There are some missteps: He suggests that Covington Catholic shouldn’t send students to the March for Life, apparently not understanding what the purpose of a Catholic school is. He also appears to advise parents not to let kids wear Make America Great Again gear “in public.” (Good advice for teen-age Hillary supporters, too?)
But the column’s strength is its humility. Cohen is willing to admit he jumped the gun in initially condemning the Covington Catholic kids because it fit his preconceived political narrative. He also shows that he has since watched enough video to learn that the Black Israelites had called the Covington Catholic kids “incest babies,” provoking the school chants, which show no evidence of racism.
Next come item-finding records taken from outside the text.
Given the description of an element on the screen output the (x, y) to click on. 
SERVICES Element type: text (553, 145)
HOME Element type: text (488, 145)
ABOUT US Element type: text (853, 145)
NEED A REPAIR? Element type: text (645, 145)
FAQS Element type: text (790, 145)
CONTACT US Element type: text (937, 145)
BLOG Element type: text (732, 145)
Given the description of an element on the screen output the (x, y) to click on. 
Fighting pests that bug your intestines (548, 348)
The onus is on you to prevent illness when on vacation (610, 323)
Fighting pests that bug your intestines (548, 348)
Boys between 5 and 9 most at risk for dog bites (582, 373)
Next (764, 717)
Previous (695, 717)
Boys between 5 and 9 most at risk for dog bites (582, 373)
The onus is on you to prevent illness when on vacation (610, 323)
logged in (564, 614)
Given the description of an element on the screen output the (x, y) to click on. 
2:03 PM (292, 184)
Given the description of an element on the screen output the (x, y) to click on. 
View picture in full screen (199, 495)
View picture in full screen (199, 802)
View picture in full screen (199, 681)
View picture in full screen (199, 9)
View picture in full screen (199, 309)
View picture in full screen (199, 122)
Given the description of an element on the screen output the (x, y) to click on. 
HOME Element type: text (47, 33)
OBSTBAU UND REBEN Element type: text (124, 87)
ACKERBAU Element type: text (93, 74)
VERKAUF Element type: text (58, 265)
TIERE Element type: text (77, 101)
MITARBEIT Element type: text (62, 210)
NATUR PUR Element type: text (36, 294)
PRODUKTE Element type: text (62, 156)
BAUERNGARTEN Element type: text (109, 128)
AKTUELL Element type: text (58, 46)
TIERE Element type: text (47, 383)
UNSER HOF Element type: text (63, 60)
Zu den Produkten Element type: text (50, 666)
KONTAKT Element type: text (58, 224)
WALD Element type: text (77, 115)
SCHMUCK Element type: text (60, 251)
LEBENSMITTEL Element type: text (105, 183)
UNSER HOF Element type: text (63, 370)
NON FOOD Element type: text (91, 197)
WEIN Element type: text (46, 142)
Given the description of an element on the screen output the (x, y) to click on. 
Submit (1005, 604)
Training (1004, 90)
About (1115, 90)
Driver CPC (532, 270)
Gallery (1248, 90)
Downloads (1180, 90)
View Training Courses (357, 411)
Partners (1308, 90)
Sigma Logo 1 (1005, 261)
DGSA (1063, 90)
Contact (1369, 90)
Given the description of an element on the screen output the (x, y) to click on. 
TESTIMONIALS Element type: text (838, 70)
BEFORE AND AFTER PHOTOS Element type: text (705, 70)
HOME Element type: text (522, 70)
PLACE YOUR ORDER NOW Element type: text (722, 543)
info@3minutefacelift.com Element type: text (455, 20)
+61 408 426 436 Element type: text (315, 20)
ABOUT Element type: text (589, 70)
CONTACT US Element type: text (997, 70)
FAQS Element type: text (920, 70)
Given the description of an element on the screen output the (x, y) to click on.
He also acknowledges that some on the Left can’t bear to let go of a talking point even when it has dissolved in a caustic solution of truth: “Even after new video evidence emerged, many simply moved the goalposts or came up with new reasons for criticizing these kids.”
A good column has at least one observation that makes the reader think. Here’s one from Cohen:
“The problem, however, is that we’re living in a political moment where facts and truth have taken a back seat to emotion and outrage. Our politics are so hyperpolarized and the distrust is so great that reasoned discourse and contemplation has become nearly impossible. Honest disagreement is no longer possible. There can be no middle ground. Either you are with us or against us.”
This is an important point for all Americans. Disagreements on public policy and social behavior should begin with an agreement that the truth matters and should be pursued rigorously, whatever implications it may have for ideology. We should also begin with the assumption that even when we agree on the same facts we won’t all agree on what they mean or what we should do – and that that’s all right.
A healthy society allows for honest disagreement. An unhealthy society accuses people of things they didn’t do, even after it’s proven that they didn’t.
There’s another good line, about the perils of instant analysis: “Maybe the ultimate lesson from all this is that perhaps we should do a bit more listening . . . and a bit less tweeting.”